Información sobre pedidos
| Nombre del producto | Número de catálogo | UNIDAD | Precio | CANTIDAD | Favoritos | |
Plásmido Doble Nickase (h) Nek2 | sc-417360-NIC | 20 µg | $410.00 | |||
Plásmido Doble Nickase (h2) Nek2 | sc-417360-NIC-2 | 20 µg | $410.00 |
NEK2 codifica la quinasa serina/treonina Nek2, un regulador de la progresión del ciclo celular asociado al centrosoma que coordina la separación de los centrosomas, el ensamblaje del huso bipolar y la segregación fiel de los cromosomas. La actividad de Nek2 se integra con redes de control mitótico, incluida la fosforilación de sustratos centrosomales y la interacción con señales de puntos de control para mantener la estabilidad genómica. La expresión o actividad desregulada de NEK2 se ha vinculado con mitosis aberrante, aneuploidía y cambios en la capacidad proliferativa, lo que la convierte en un nodo útil para estudiar los mecanismos de inestabilidad cromosómica. En modelos celulares humanos, la alteración de Nek2 permite investigar la dinámica del centrosoma, los defectos del huso y las respuestas transcripcionales posteriores relevantes para la biología del cáncer y otros trastornos proliferativos.

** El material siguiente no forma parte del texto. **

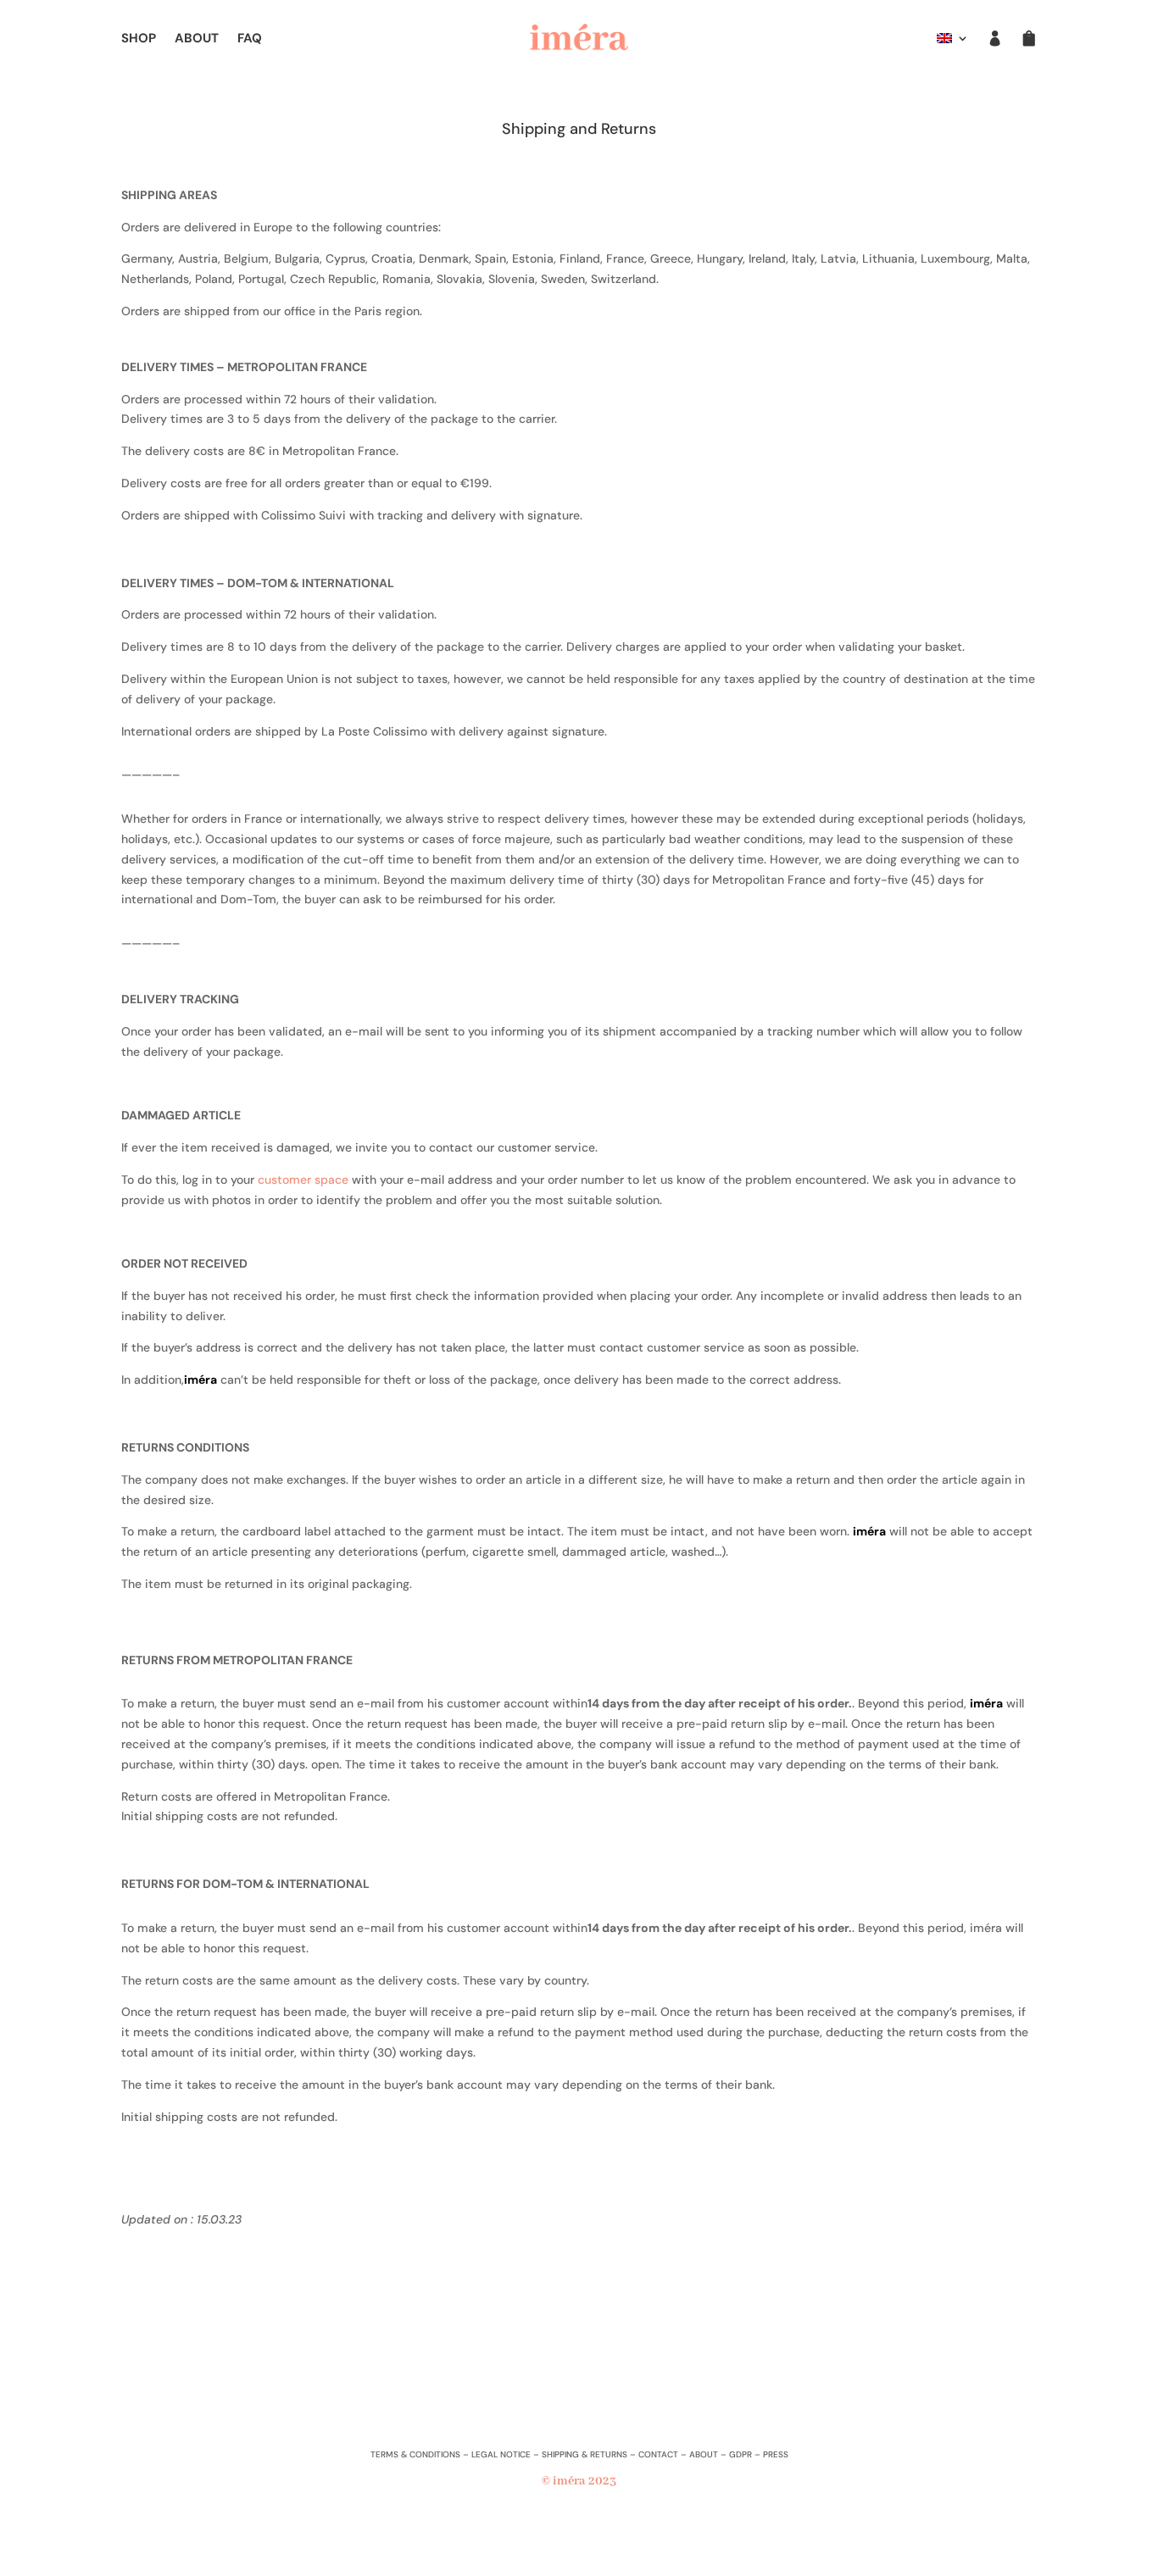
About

Nek2 El plásmido de doble nicasa (h) consiste en un par de plásmidos emparejados diseñados para la edición de alta especificidad del locus NEK2 en líneas celulares human. Cada plásmido expresa una nicasa Cas9 D10A y un ARN guía específico (sgRNA) dirigido a cadenas de ADN opuestas dentro de NEK2. Cuando se dirigen a sitios adyacentes en cadenas de ADN opuestas, las dos nicasas generan cortes en cadena simple desplazados que, juntos, producen una rotura de doble cadena escalonada, lo que requiere una actividad coordinada sobre el objetivo por parte de ambas guías. La rotura de ADN resultante se resuelve mediante vías de reparación celular endógenas, más comúnmente a través de la unión de extremos no homólogos (NHEJ), lo que da lugar a inserciones o deleciones que alteran la función de NEK2. Al requerir la participación de dos ARN guía en el locus diana, el enfoque de doble corte mejora la especificidad de la edición y proporciona una estrategia CRISPR complementaria para aplicaciones en las que se desea un control adicional sobre la precisión de la orientación.
Para facilitar la identificación eficiente de las células editadas, un plásmido codifica GFP para la visualización fluorescente de las poblaciones transfectadas, mientras que el plásmido complementario lleva un gen de resistencia a la puromicina para la selección con antibióticos. En conjunto, estas características facilitan el enriquecimiento eficiente de las poblaciones cotransfectadas y simplifican la validación de los clones con NEK2 alterado.
Sólo para uso en investigación. No destinado a uso diagnóstico o terapéutico.